First, the problems. Too many galleries are over-stuffed. A third-floor gallery, titled "Modern Melancholia" is crammed with a mish-mash of ten works and artists (including Eric Fischl, Carroll Cloar, Walt Kuhn, Edwin Hopper, George Grosz, Ernst Barlach and Thomas Eakins) forced together by a "MoMA2000"-esque theme.
The same problem resurfaces in another gallery dominated by Anselm Kiefer's The Book, a monumental work that, like so many Kiefers, overwhelms all the other art around it to such an extent that it requires its own space. Other galleries are filled with third-rate works so as to complete a theme. The first gallery on the second floor addresses the way art museums display images of women. A clever Michelangelo Pistoletto, Venus of the Rags, is partnered with Martial Raysse's Made in Japan, and Masami Teraoka's AIDS Series/Tattooed Woman and Flying Saucers.

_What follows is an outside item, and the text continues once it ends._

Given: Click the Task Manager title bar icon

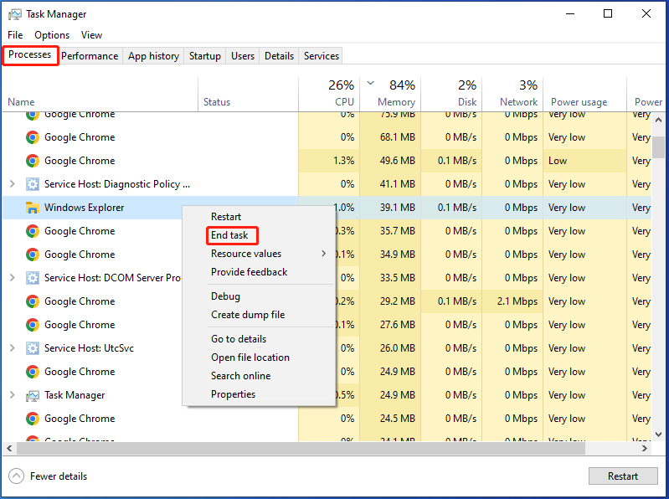Looking at the screenshot, I should [x=14, y=14].
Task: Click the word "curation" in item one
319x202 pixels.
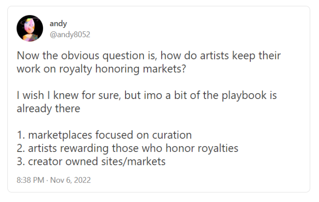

The Pistoletto is an artistic example of a crossover hit; it is true to its Arte Povera origins while appealing to other audiences. The other two works mostly serve to demonstrate that while some museum acquisitions are great ideas, many more are not. On their own, the Pistoletto, the Fischl and the Kiefer are each compelling pieces that touch on interesting issues and experiences in beautiful ways. Unfortunately a viewer's ability to address them is adversely affected by the way they are presented.
In other rooms the Hirshhorn's collection looks sadly dated. On the third floor a gallery of works includes a strong Constantin Brancusi, but is dominated by maudlin geometric abstraction, including works by Ilya Bolotowsky, Charles Biederman, and Ben Nicholson. In the third floor window room, the room with a view of the National Mall, a Zoltan Kemeny brass wall relief looks like something left behind by a time machine. Not surprisingly, many of the dated works are from one of several Joseph Hirshhorn bequests that form the foundation of the Hirshhorn's collection.

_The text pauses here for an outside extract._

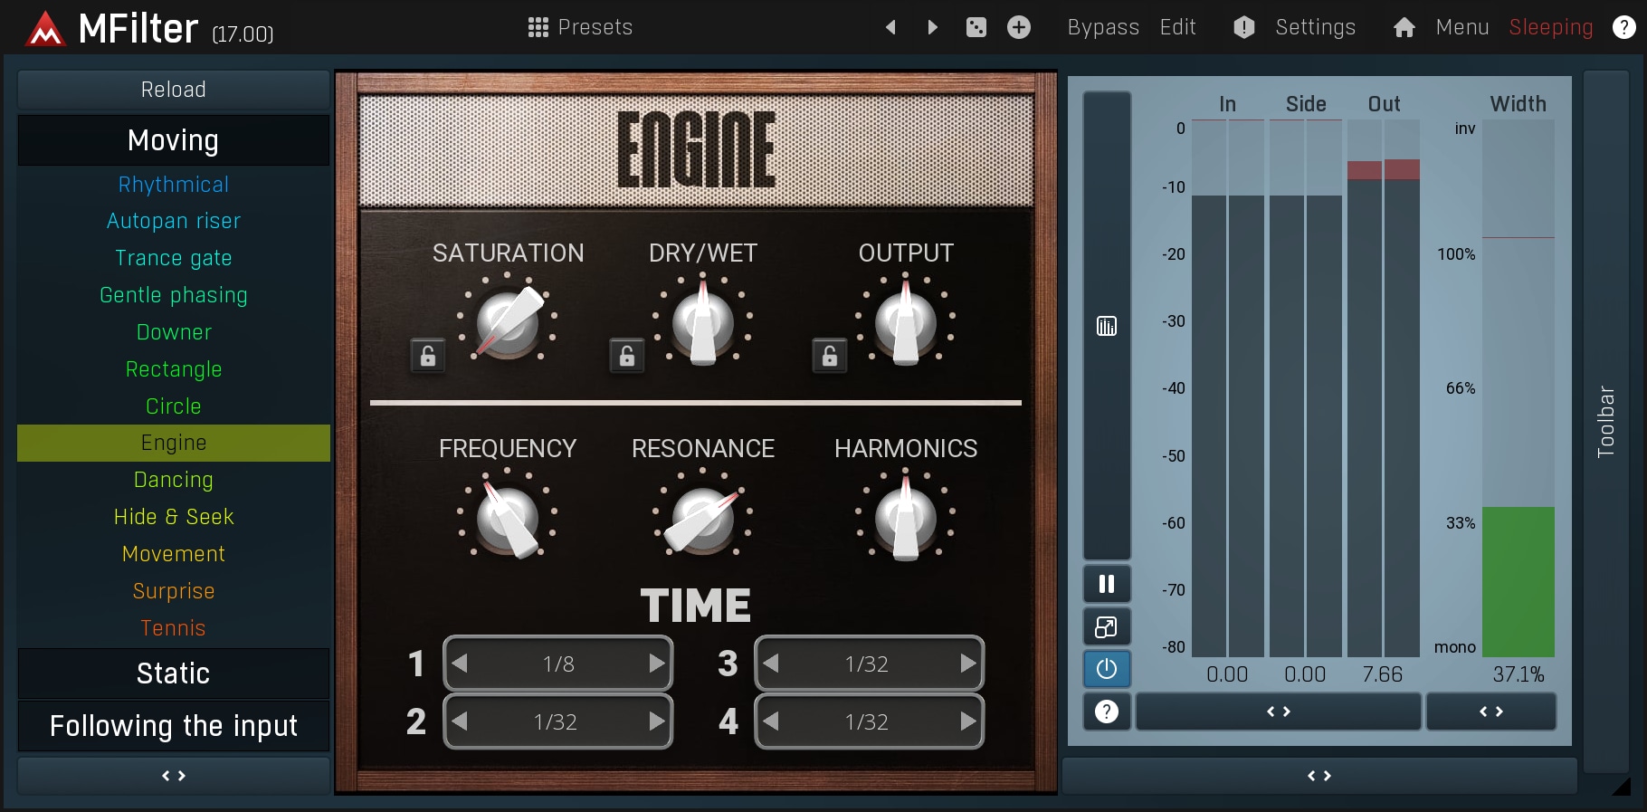Toggle the meter power button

But in its best spots, "Gyroscope" provides both thoughtfulness and plain ol' fun. Most notably, "Gyroscope" features the best gallery currently installed in any Washington art space, a precious room of three Giorgio Morandi still-lifes. Curator Judith Zilczer installed this Morandi room with the restraint I wish was present in other places in "Gyroscope": the three Morandis, none much bigger than a couple pieces of paper, benefit from having a full-sized gallery all to themselves. One painting is on each of three walls. The remaining walls are left naked, but are lit. It is a perfect room that allows great paintings to look like great paintings. Similarly blissy is the entire gallery devoted to Wolfgang Laib's shimmering Pollen from Hazelnut.

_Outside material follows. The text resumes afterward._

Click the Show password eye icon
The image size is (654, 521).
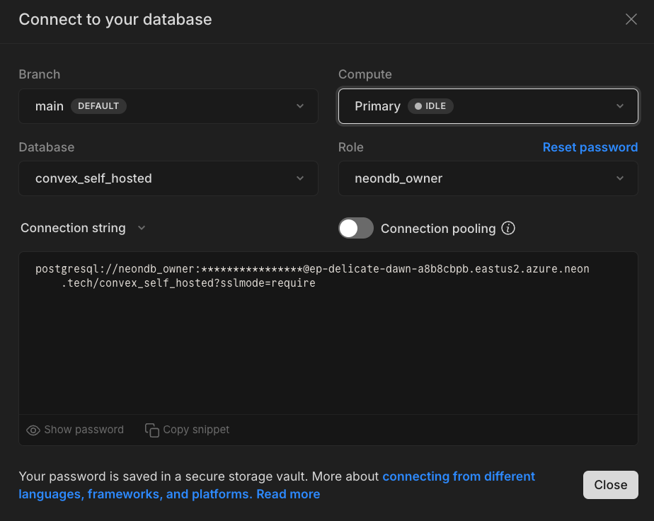(33, 430)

Lots of works in the show provoke thoughts about the culture outside the Hirshhorn bunker and do it with beauty and grace. Henry Moore's Falling Warrior with its uncomfortable, pained body positioning reminded me that every day Americans are dying in Iraq. The shield held by the weaponless warrior made me think about how we've fought a war of aggression and occupation, rather than the kind of war of defense and preservation. Works by Jeff Wall, Alfredo Jaar and Chan Chao make me think about how we as first-worlders see people in less fortunate countries.
No work impacted me more personally than Fischl's The Funeral: A Band of Men (2 Women): Abandonment!, a film screen-proportioned painting that addresses the experience of loss, mourning and saying goodbye. In the painting a family gathers to scatter the ashes of a woman, presumably the wife of the man in the painting and the mother of the younger people in the painting. I lost my mother when I was about the age of the boy in the left-hand side of the painting. This painting completely absorbs me into its events -- it provokes memories of feelings and experiences. The body posture of the boy on the left? It was mine. His air of disconnection and distance from everything else going on around him? Also mine. The look on his face is one I carried around for months when I was his age. The three times I've stood in front of The Funeral I've felt like it was my painting.
When "Gyroscope" works, that's why -- it gives us art that we're able to make ours, experiences that we're able to mentally take home with us. This is when "Gyroscope" and the Hirshhorn are at their best, when they're able to make contemporary art a part of our lives. Again.